(Materials provided Opens)

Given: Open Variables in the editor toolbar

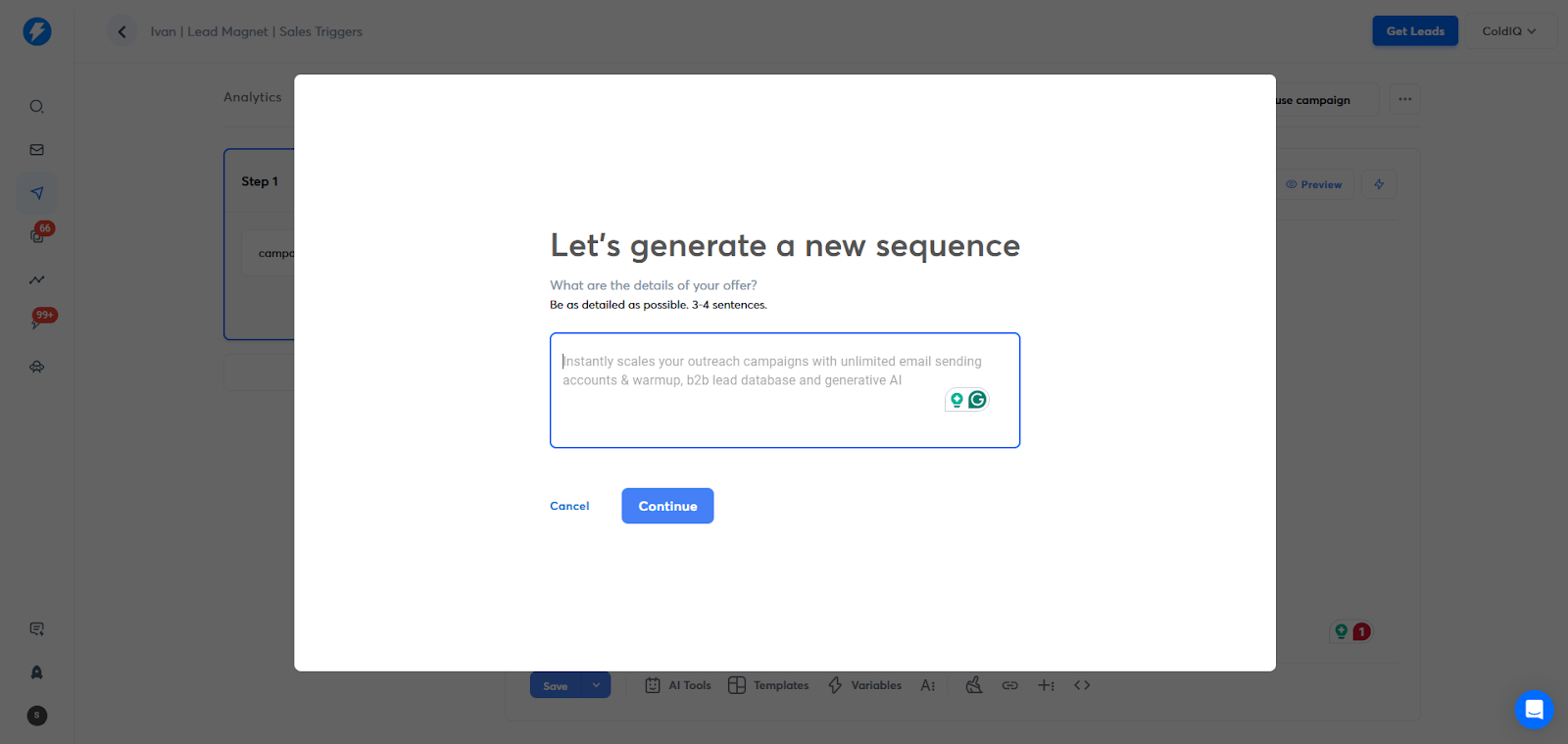Looking at the screenshot, I should click(x=864, y=685).
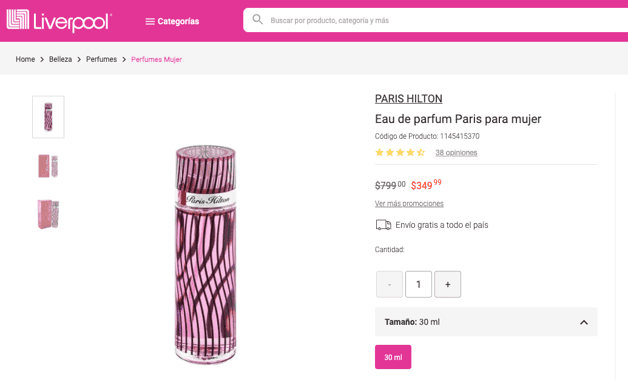628x380 pixels.
Task: Click the Liverpool logo
Action: (x=59, y=20)
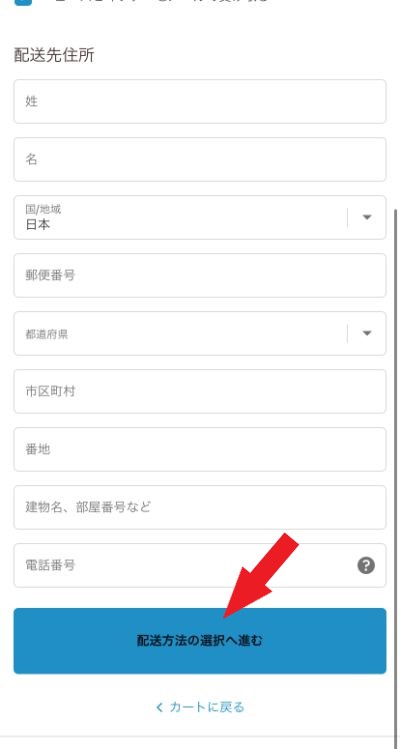The image size is (400, 749).
Task: Toggle the partially visible blue checkbox at top
Action: click(x=23, y=2)
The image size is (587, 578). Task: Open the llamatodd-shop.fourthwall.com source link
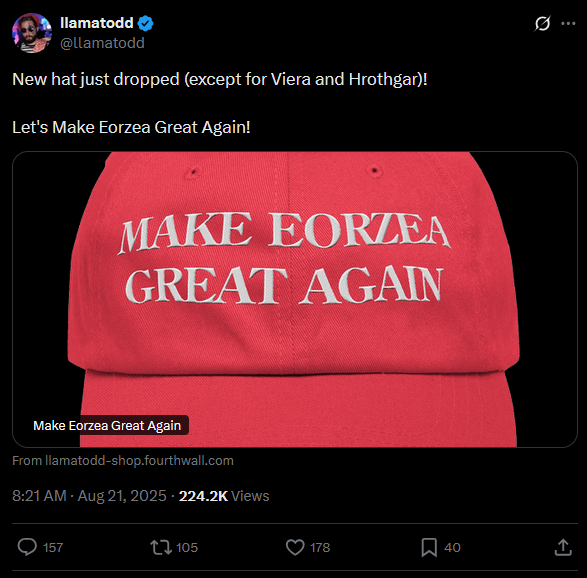123,460
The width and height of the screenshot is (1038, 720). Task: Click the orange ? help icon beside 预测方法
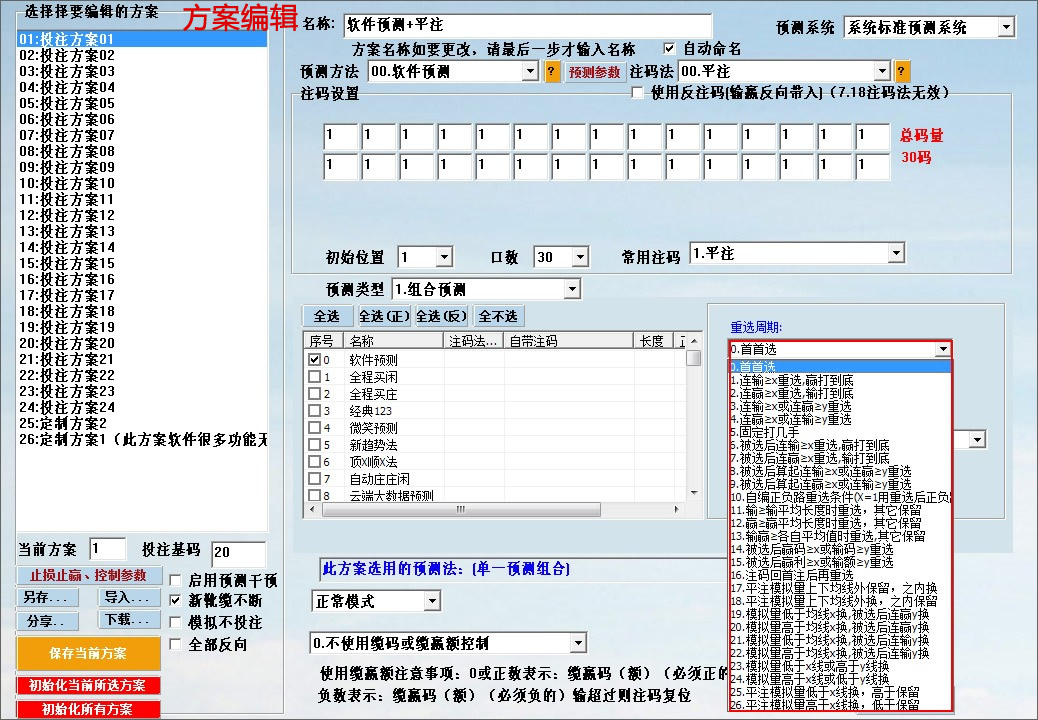coord(550,71)
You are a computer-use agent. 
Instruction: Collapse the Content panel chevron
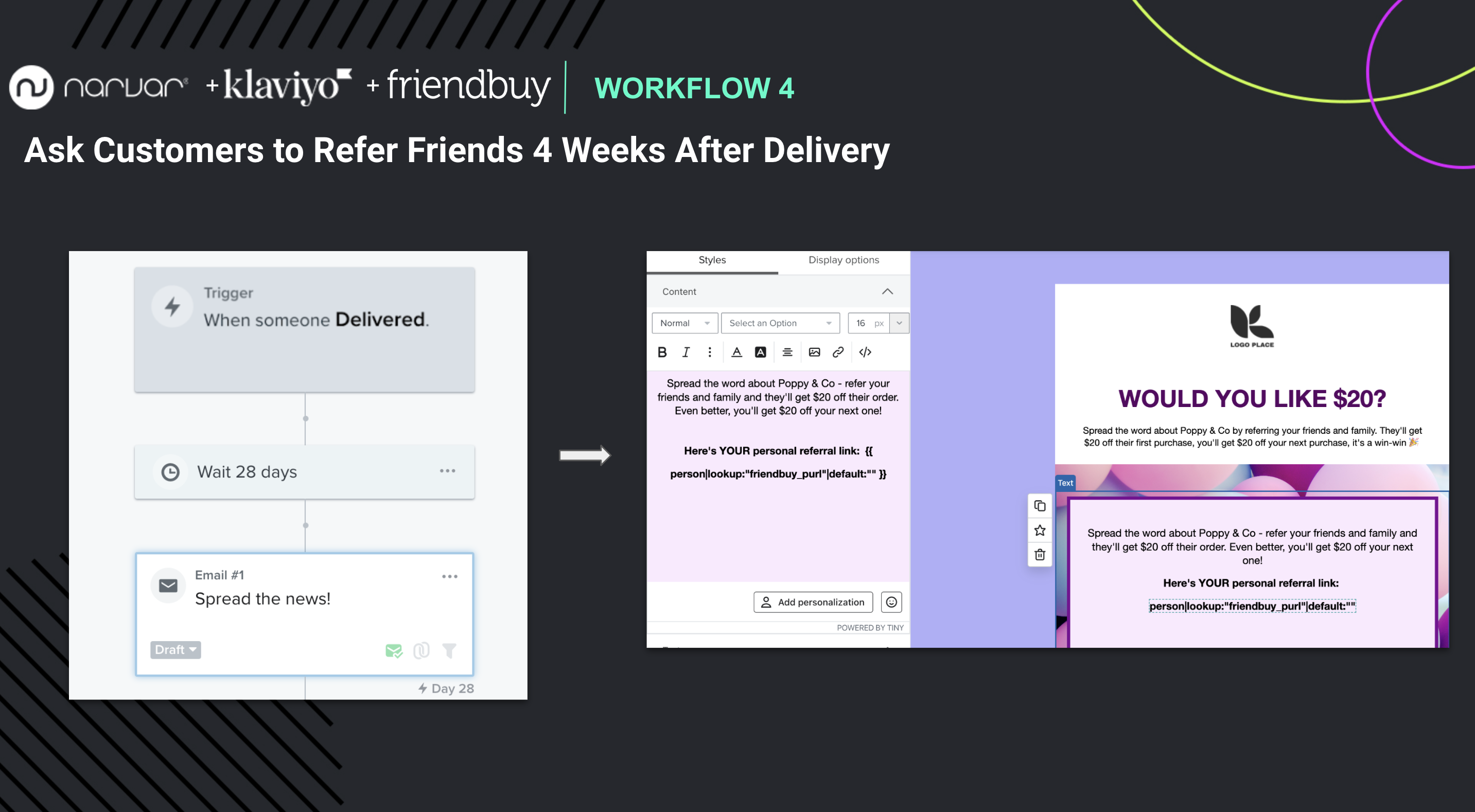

(Materials provided Closes)

**Task to complete**
Print every entry above again without changing a word, and omit the pictures.

**Task solution**
Given: Open Variables in the editor toolbar

Looking at the screenshot, I should click(x=864, y=685).
628x380 pixels.
Task: Click the Liverpool logo
Action: (x=59, y=20)
The image size is (400, 749).
Task: Toggle the partially visible blue checkbox at top
Action: click(x=23, y=2)
The image size is (587, 578). Task: Open the llamatodd-shop.fourthwall.com source link
123,460
The width and height of the screenshot is (1038, 720). Task: Click the orange ? help icon beside 预测方法
coord(550,71)
You are a computer-use agent. 
Instruction: Collapse the Content panel chevron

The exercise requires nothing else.